Clothing/Personal Style: Light clothing, things that allow for flexibility.
Picture: Still working on it.

Goal: TO become a master engineer and make his parents happy.
Profession:Engineer
Personal quote: 
*Some people stay away from the door for the chance of it opening up.*  Billy Joel 

Fav Music Type: Blues and Rythm

  Star sign: Libra

Favorite food: A good steak.
Favorite drink: Milk
Favorite location: The Ocean
Favorite weather: Stormy and Cold.
Favorite color: Purple.

Least liked food: Lima Beans and most things green and good for you.
Least liked drink: Most types of Alcohol
Least liked location: Desert
Least liked weather: Hot weather. Even Warm.

Favorite person: His best friend.
Least liked person: None
Friends: Best friend. KitsumaruKun Has come to liking Ibuuyk and Furygan and Lasair.
Relations: Some
Enemies: None
Significant other: Waiting for the right one.
Orientation: Hetero (he thinks)


----------



## Ibuuyk (Sep 9, 2009)

Clone! *hugs*


----------



## Magnafx (Sep 9, 2009)

Haha. Ty for Comment =D


----------



## Ibuuyk (Sep 9, 2009)

Np, but seriously, you're really like me, suspicious!


----------



## Kaamos (Sep 9, 2009)

Magnum Kelley Totally bad ass name.


----------



## Magnafx (Sep 9, 2009)

Tis my name and no straying from it. although usually people just call me kelley

@ibuuyk no, your like me =P wait... does that make me a stalker?


----------



## Ibuuyk (Sep 9, 2009)

Nuu, just a potential soul mate in case I turn gay due to FA overdose xD


----------



## Magnafx (Sep 9, 2009)

Maybe.  Im liking these forums... feels comfortable. Something i dont usually come across.


----------



## Ibuuyk (Sep 9, 2009)

Of course it feels comfortable, finally found a place where there are others like me, much better than thinking you're a freak for a whole 18 years


----------



## Magnafx (Sep 9, 2009)

Exactly.

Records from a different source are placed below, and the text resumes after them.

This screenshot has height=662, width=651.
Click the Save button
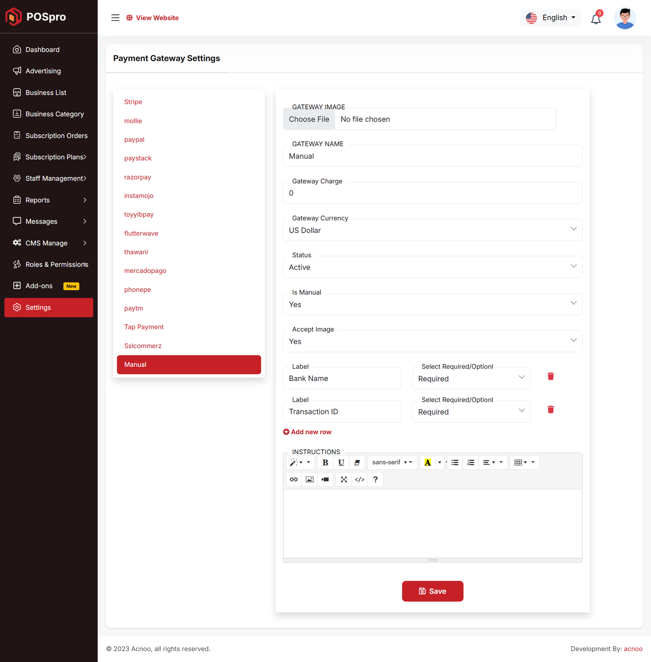433,591
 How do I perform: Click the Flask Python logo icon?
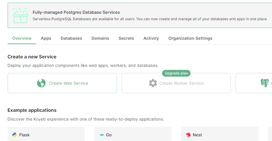coord(15,135)
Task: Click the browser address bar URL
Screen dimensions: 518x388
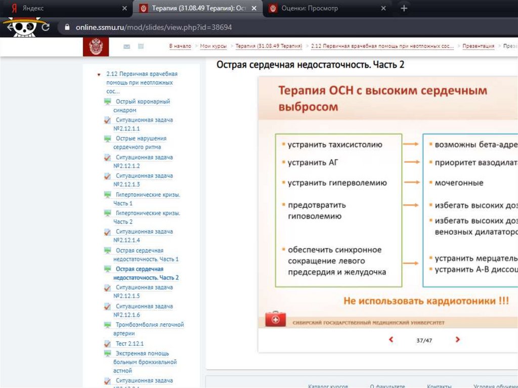Action: [x=154, y=27]
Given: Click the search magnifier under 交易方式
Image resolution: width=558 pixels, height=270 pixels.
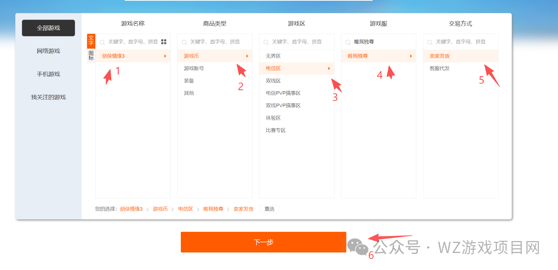Looking at the screenshot, I should (x=430, y=42).
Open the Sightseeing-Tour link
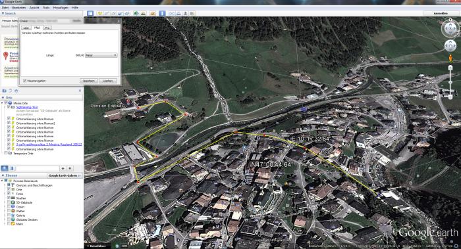The image size is (461, 249). point(27,107)
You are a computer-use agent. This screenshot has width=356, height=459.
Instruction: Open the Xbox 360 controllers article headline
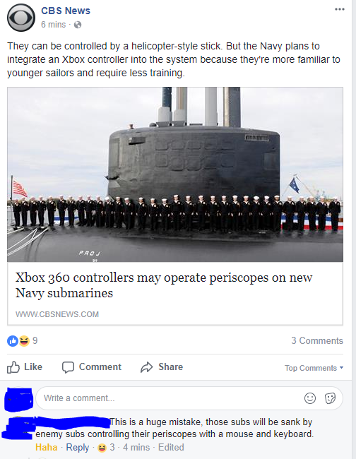coord(164,285)
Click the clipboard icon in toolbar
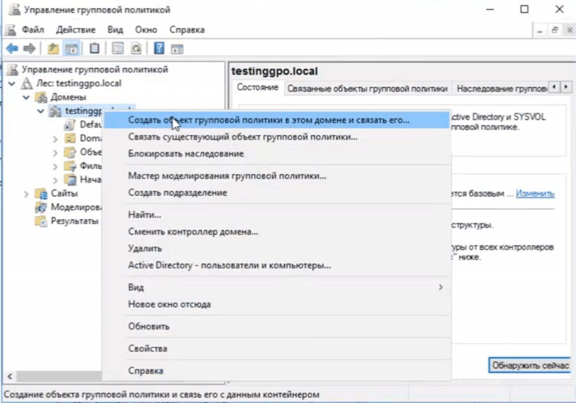576x403 pixels. tap(94, 49)
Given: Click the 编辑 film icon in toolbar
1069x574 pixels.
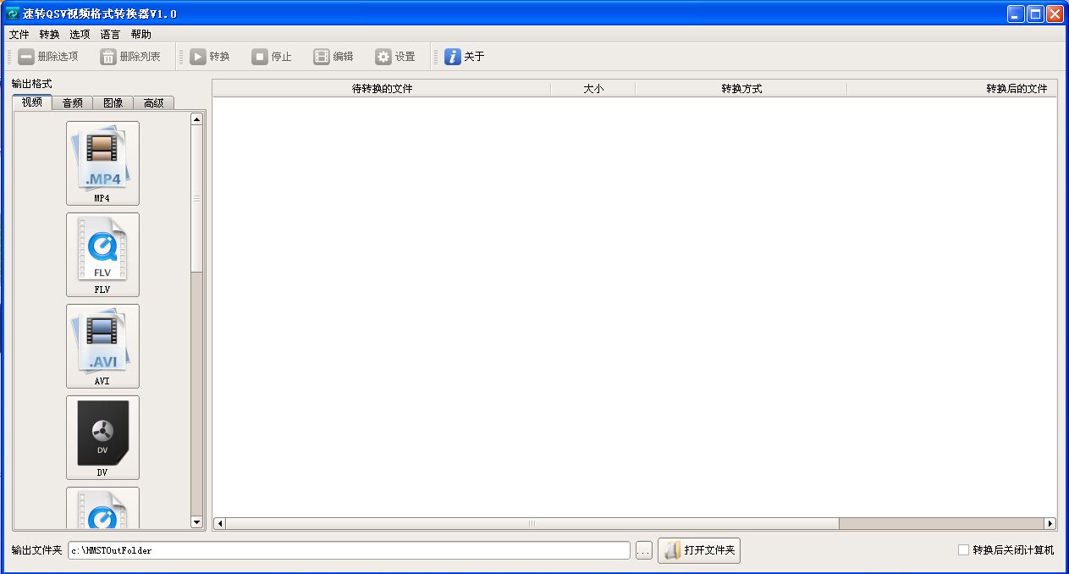Looking at the screenshot, I should click(x=322, y=57).
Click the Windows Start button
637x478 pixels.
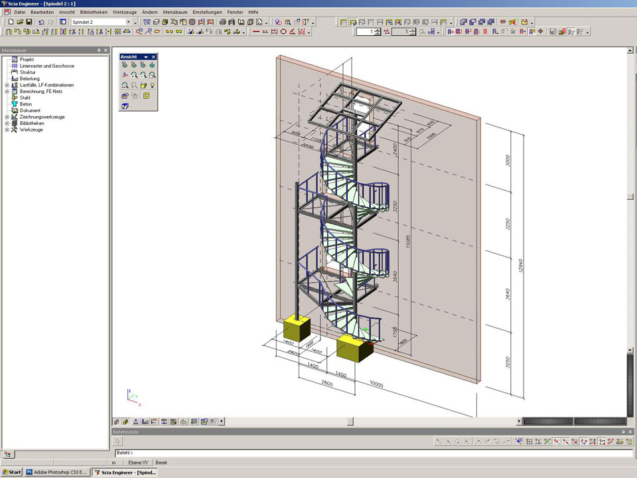point(12,472)
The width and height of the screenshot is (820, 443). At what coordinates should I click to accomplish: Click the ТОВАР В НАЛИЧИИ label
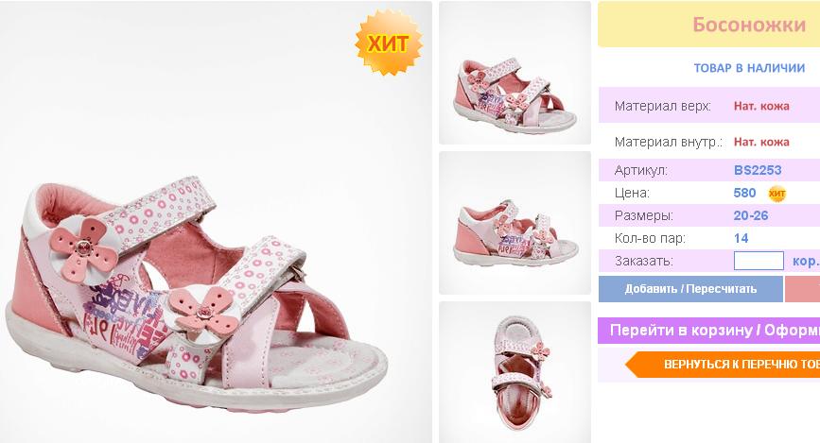coord(749,68)
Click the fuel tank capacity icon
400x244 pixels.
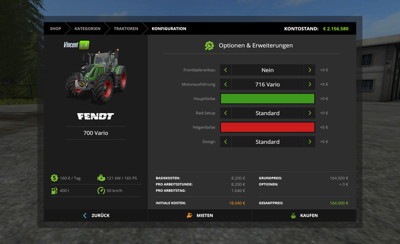[x=54, y=190]

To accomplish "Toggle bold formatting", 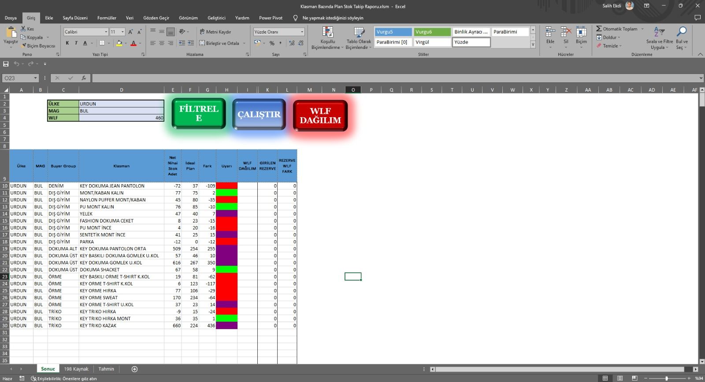I will tap(67, 43).
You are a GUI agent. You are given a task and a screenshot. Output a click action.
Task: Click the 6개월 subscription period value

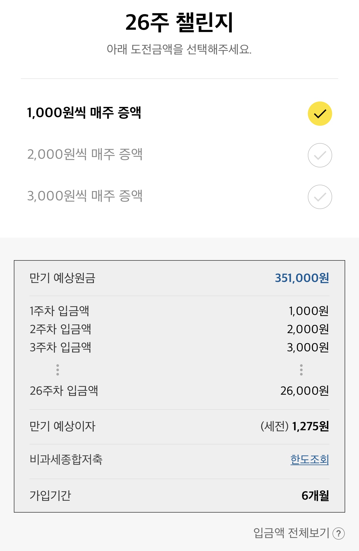tap(315, 496)
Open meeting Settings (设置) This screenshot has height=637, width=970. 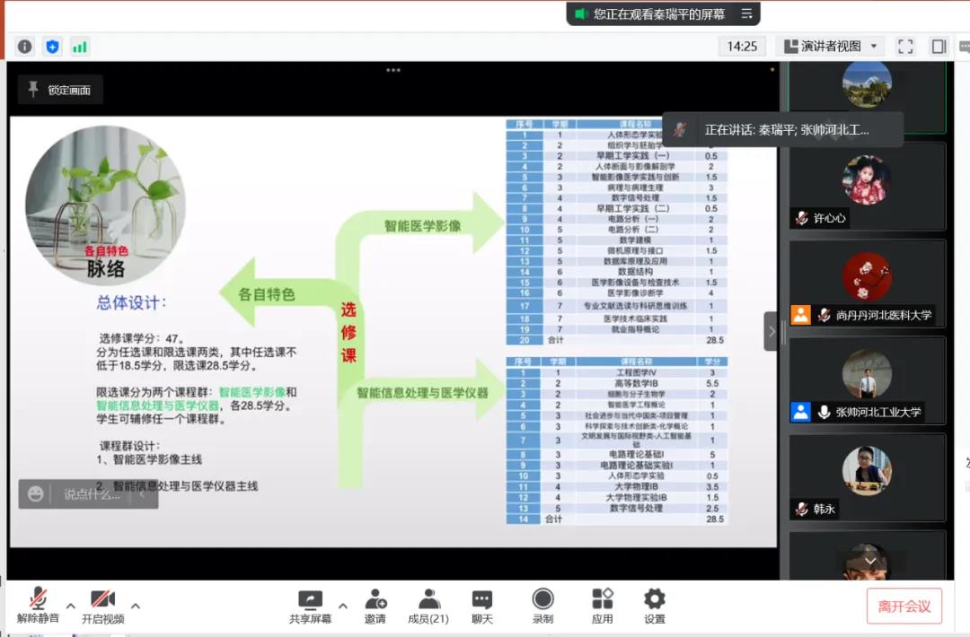[x=655, y=606]
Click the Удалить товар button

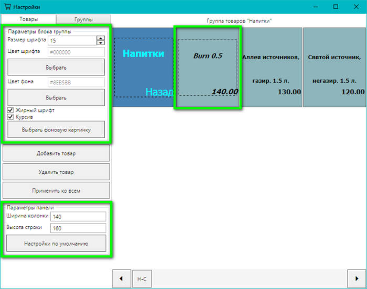[x=56, y=172]
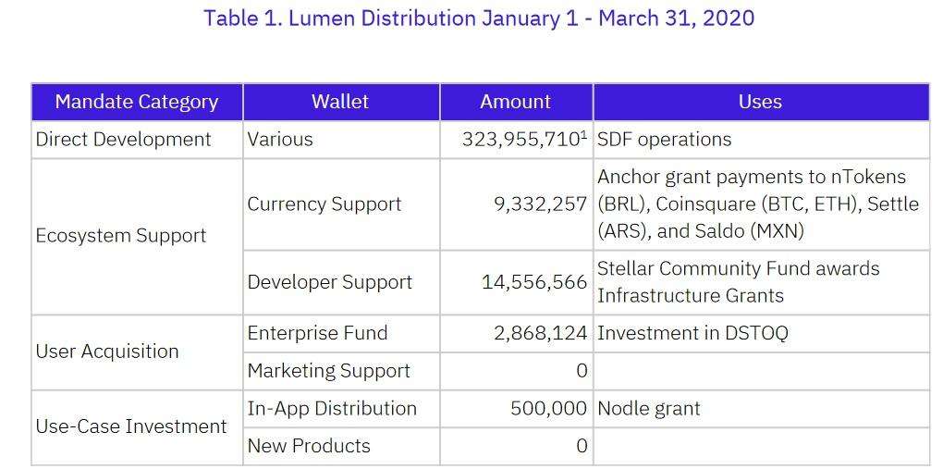Viewport: 943px width, 469px height.
Task: Select the Currency Support wallet cell
Action: 325,204
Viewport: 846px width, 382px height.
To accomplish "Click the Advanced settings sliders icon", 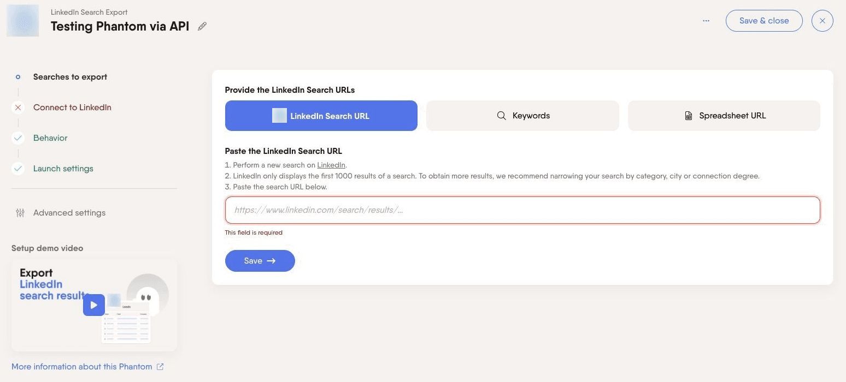I will [20, 213].
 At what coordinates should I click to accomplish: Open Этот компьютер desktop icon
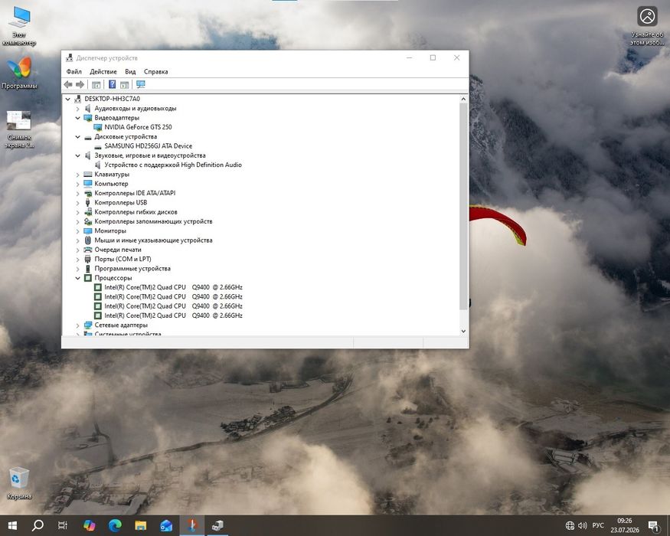click(19, 25)
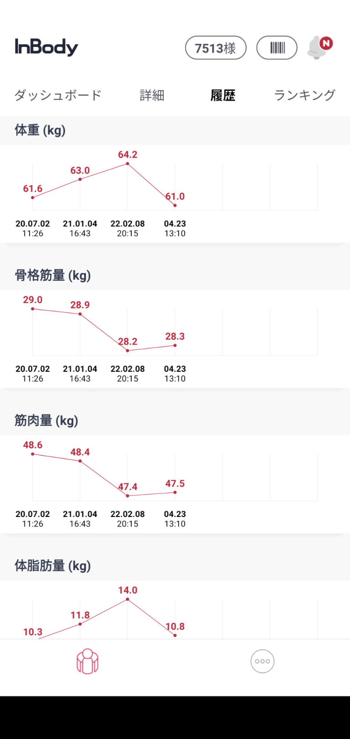The image size is (350, 739).
Task: Tap the 骨格筋量 (kg) section header
Action: [53, 275]
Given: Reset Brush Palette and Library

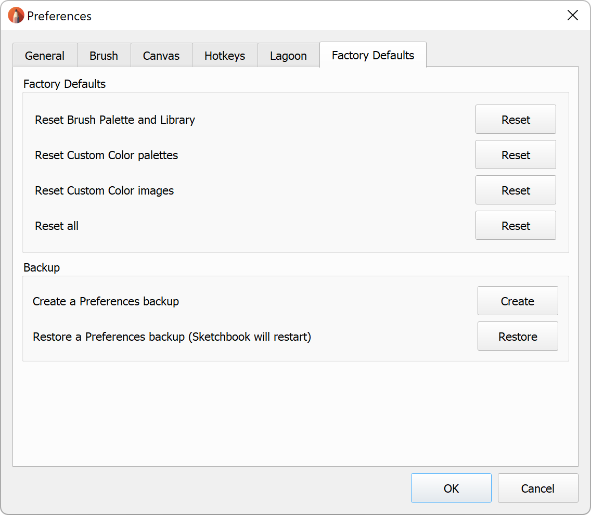Looking at the screenshot, I should (516, 120).
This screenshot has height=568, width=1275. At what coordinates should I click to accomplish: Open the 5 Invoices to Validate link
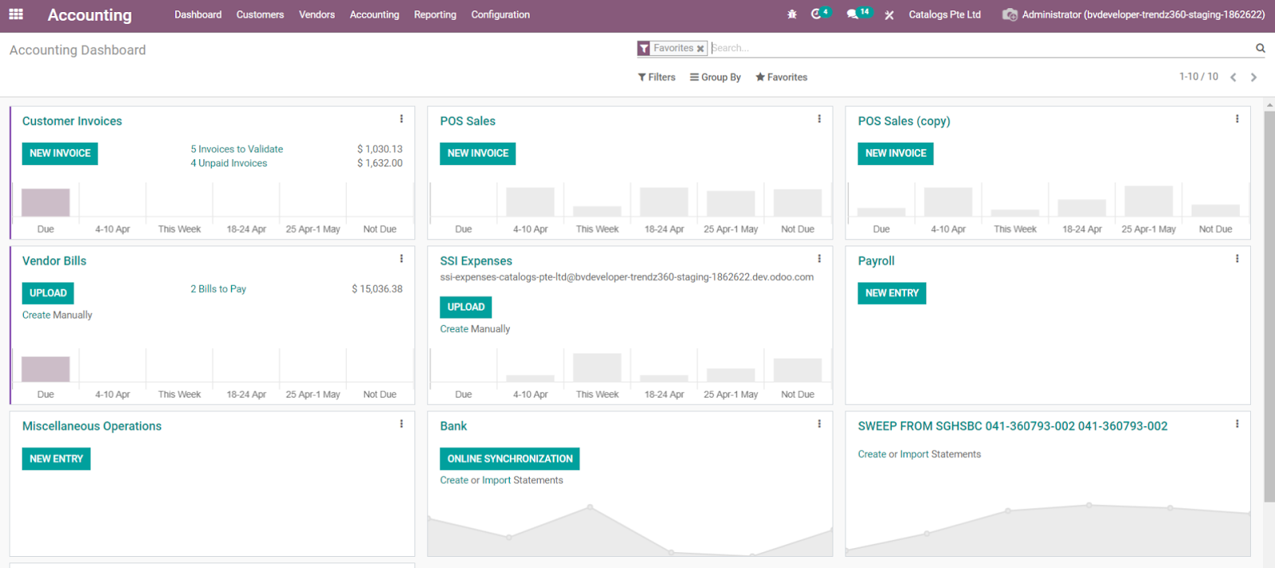(x=237, y=149)
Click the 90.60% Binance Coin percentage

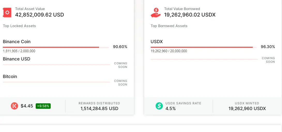coord(120,47)
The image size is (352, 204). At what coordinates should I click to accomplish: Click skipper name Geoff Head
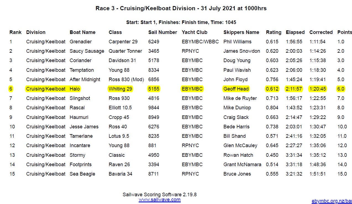(x=236, y=89)
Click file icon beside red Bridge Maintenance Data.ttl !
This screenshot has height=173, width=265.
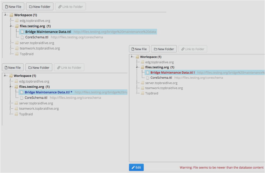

This is a part of me ive really kept to myself for the longest time. but its always been there and a big part of me.


----------



## Ibuuyk (Sep 9, 2009)

Profile update, and a huge one too ='D


----------



## Magnafx (Sep 9, 2009)

Whats That?


----------



## Ibuuyk (Sep 9, 2009)

Aww, species, title & signature, easy to see D'=


----------



## Magnafx (Sep 9, 2009)

lol, thought you ment the other, work is getting to my brain =(


----------



## Ibuuyk (Sep 9, 2009)

Yea, Ill have to change that one too ='D


----------



## Magnafx (Sep 9, 2009)

=D


----------



## Ibuuyk (Sep 9, 2009)

Done, not much changes, pretty much only changed my species & mood xD

EDIT: Im not sure bout the colors in my sig, whadya think =3?


----------



## Magnafx (Sep 9, 2009)

hmm. It looks fine =D


----------



## Ibuuyk (Sep 9, 2009)

I thought there were too many colors, looks kinda gay


----------



## Magnafx (Sep 9, 2009)

Id make the top one purple to match the non-quote. I like it cause each quote stands out from the other.


----------



## Ibuuyk (Sep 9, 2009)

Ohh, thanks

EDIT: That any better?


----------



## Magnafx (Sep 9, 2009)

Yep!


----------



## Ibuuyk (Sep 9, 2009)

Good, cuz I dun see a damn diff ^^


----------



## Magnafx (Sep 9, 2009)

Change for the sake of change. is good.


----------



## Ibuuyk (Sep 9, 2009)

Depends, it can change for the worst


----------



## Magnafx (Sep 9, 2009)

how is that?


----------



## Barak (Sep 9, 2009)

Nice Fursona !

Damn im too Good Tonight.....NEED MOAR PANKAKE !!!


----------



## Ibuuyk (Sep 9, 2009)

Instead of writing ~Ibuuyk, extremely proud to be a Furry <3~, I could've written "Fuck y'all, furfags"


----------



## Magnafx (Sep 9, 2009)

lmao. that quote would look good in my sig =P


----------



## Ibuuyk (Sep 9, 2009)

Nuu, you need the reputation to fit it, I mean, Drunken Ace could write it down, but not you xD


----------



## Magnafx (Sep 9, 2009)

Lmao


----------



## Barak (Sep 9, 2009)

You can put:I have Quebecquoi 2 Friend and im not proud of it


----------



## Magnafx (Sep 9, 2009)




----------



## Ibuuyk (Sep 9, 2009)

Translation: I have two Quebecois furiends and I'm not proud of it, in case you didn't understand


----------



## Magnafx (Sep 9, 2009)

Quebecquoi that word got me till a few secs ago.


----------



## Ibuuyk (Sep 9, 2009)

Quebecquoi = Quebec, what xD


----------



## Magnafx (Sep 9, 2009)

i got that now, just took me awhile. im slow. =(


----------



## Ibuuyk (Sep 9, 2009)

Nah, he just writes extremely bad, even I have trouble reading him, and Im Quebecois xD


----------



## Magnafx (Sep 9, 2009)

im southerncalifornian and i hate it. rather be in Canada or Ireland. been to both. like them both better.


----------



## Barak (Sep 9, 2009)

Not my Damn fault if my English is Bad. Im sorry


----------



## Magnafx (Sep 9, 2009)

haha its ok. *pats*


----------



## Ibuuyk (Sep 9, 2009)

What bout me D'=?


----------



## Magnafx (Sep 9, 2009)

u get a big hug * big furry hug*


----------



## Ibuuyk (Sep 9, 2009)

Yay, huggles <3 *hugs back*

Man, this is gonna become a second Your view on hugs. thread, in more private xD


----------



## Magnafx (Sep 9, 2009)

ya never know =D


----------